**AVAILABLE DATA**
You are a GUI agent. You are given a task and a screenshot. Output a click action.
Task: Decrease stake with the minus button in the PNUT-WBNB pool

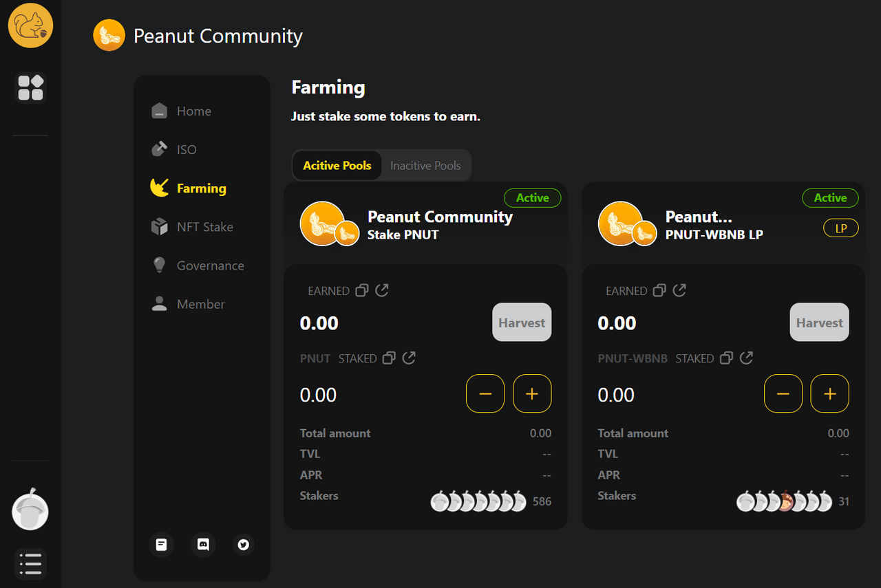783,393
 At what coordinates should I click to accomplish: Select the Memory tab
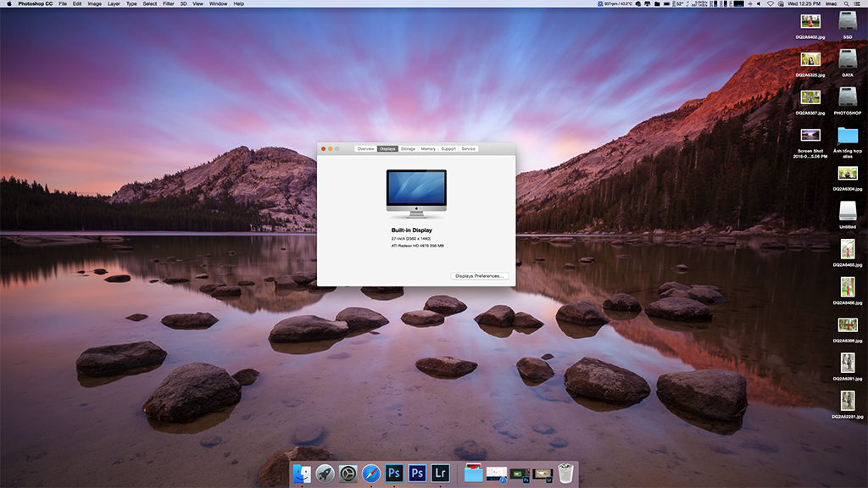(x=428, y=149)
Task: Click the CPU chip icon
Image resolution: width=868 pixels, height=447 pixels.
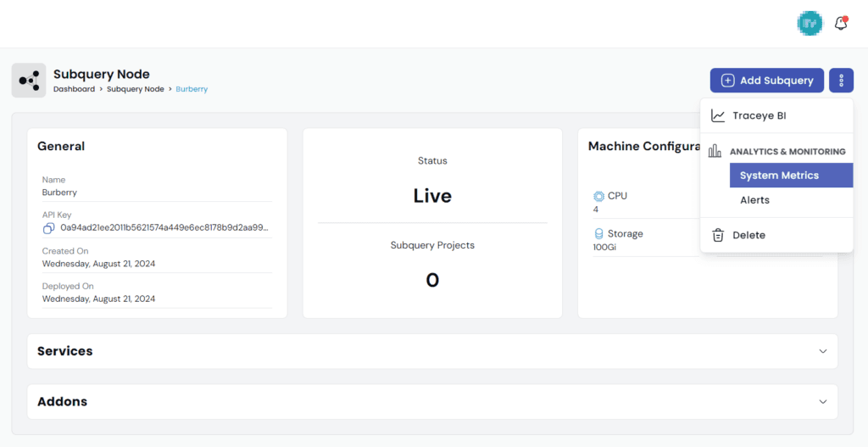Action: pos(598,196)
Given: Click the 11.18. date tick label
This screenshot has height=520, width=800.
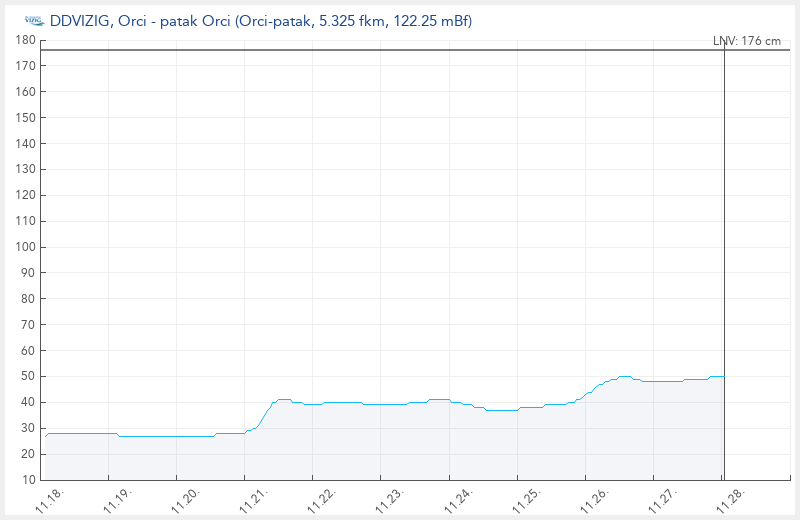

**AIM OF THE EXERCISE**
The expected output is every entry above, retyped exactly, with the pictures removed.

**TASK RESPONSE**
You are a GUI agent. You are given a task and a screenshot. Output a click action.
Task: Decrease stake with the minus button in the PNUT-WBNB pool

783,393
 At what coordinates should I click to accomplish: Select the Memory tab
(x=428, y=149)
Task: Click the CPU chip icon
Image resolution: width=868 pixels, height=447 pixels.
Action: pos(598,196)
Given: Click the 11.18. date tick label
This screenshot has height=520, width=800.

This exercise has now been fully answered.